While there are many fun things to do during the Fall season, many children enjoy doing the simple things that they may not have a chance to do at other times. In the second part of our Fall Reading Fun series, we focus on the fall harvest. (You can read about even more fun fall books and activities in the first post of this series.)
Apple Picking Fun
- Start the fun by reading Apples, Apples Everywhere by Robin Koontz. The children in this story take a trip to an apple orchard. They learn about different kinds of apples, find out how cider is made, and pick their own apples.
- You could also read Curious George Apple Harvest by H. A. Rey. In this book adapted from the television series, George discovers an apple cider press and make a mess trying to make his own apple cider!
- Now, take a trip to your own local apple orchard. While every orchard lets you pick your own apples, you may be surprised at the other fun things you can do there. They may have a wagon ride, a hay maze, or even their own cider press that your children can watch in action. No matter what attractions your orchard offers, take the time to let your children pick some apples of their own to bring home.

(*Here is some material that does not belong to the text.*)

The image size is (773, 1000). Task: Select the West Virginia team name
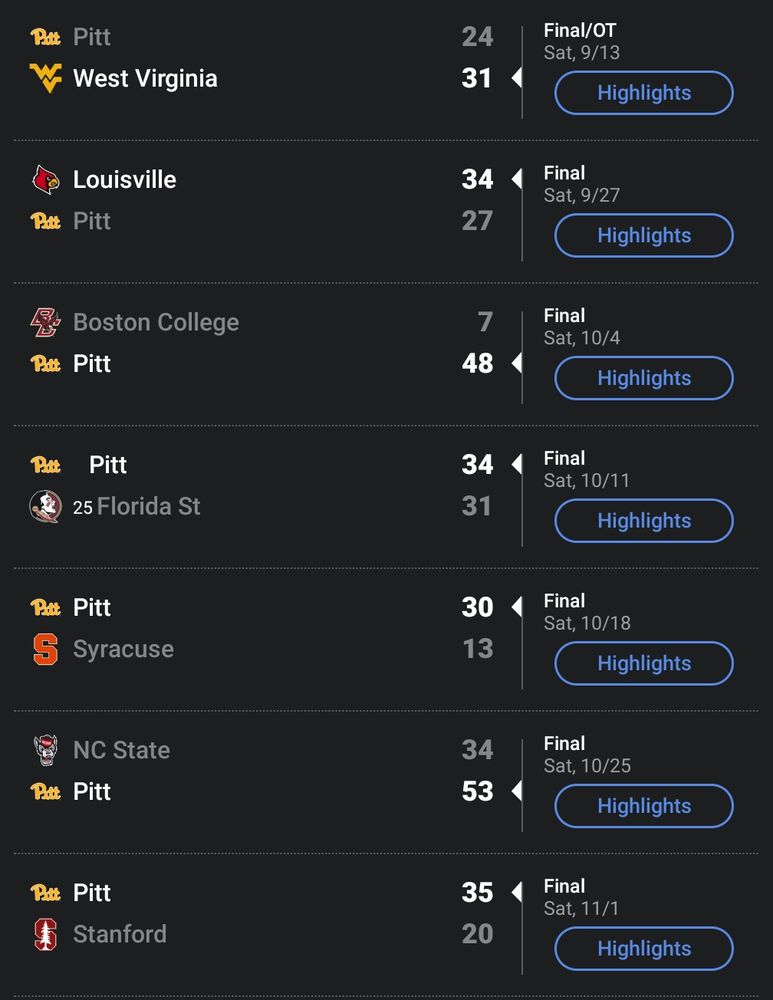(x=145, y=79)
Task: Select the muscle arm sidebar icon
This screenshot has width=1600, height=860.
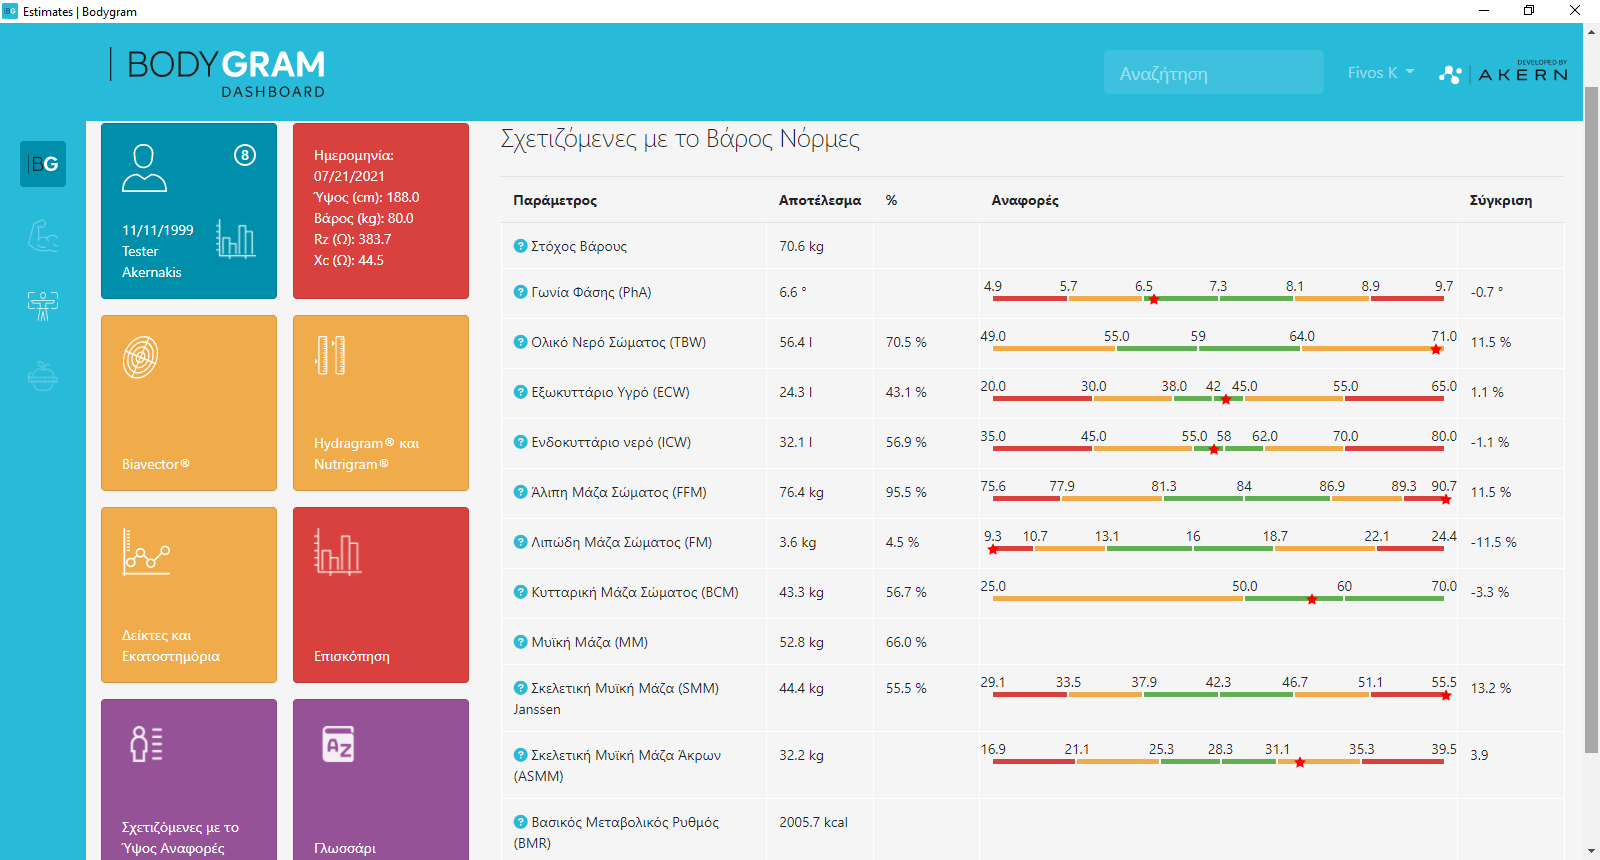Action: [43, 236]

- Once you get the apples home, give your children the opportunity to help you cook the apples. You can start simple by making delicious crockpot applesauce. Or if you are a better baker, you can let your children help you make their own mini apple pies. They will enjoy being able to create their own delicious desserts from start to finish!
Pumpkin Patch Fun
- Patty’s Pumpkin Patch by Teri Sloat shows your children what happens in a pumpkin patch from spring through fall. They will enjoy seeing the work behind the cute pumpkins they see everywhere.
- Another fun pumpkin book is The Berenstain Bears and the Prize Pumpkin by Stan and Jan Berenstain. While the Berenstain Bears hope to win the blue ribbon for their oversized pumpkin, they learn that win or lose there are always things to be thankful for.

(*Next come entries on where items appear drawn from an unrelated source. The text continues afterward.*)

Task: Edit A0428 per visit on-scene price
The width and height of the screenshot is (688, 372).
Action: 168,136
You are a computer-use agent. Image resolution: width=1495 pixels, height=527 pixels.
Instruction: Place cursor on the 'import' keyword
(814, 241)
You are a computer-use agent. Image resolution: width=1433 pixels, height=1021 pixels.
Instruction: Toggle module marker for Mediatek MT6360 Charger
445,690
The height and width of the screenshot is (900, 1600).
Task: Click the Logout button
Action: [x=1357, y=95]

- Your children will love having an opportunity to pick out their own pumpkin after reading these fun books. If possible, take your children to a pumpkin patch where they can pick out their own pumpkin. (If you don’t have a local pumpkin patch, you can always visit a grocery store or garden store to buy pumpkins.) Once you bring the pumpkins home, let your children paint or carve the pumpkins. You can then display them on your front porch or walk to show off your children’s artwork!
Reading fun books about apple picking and pumpkin patches are a great way to teach your children about harvest time. Letting them pick their own apples and pumpkins is a natural fun extension of what your children learned in the stories. What other fun fall trips do you take your children on?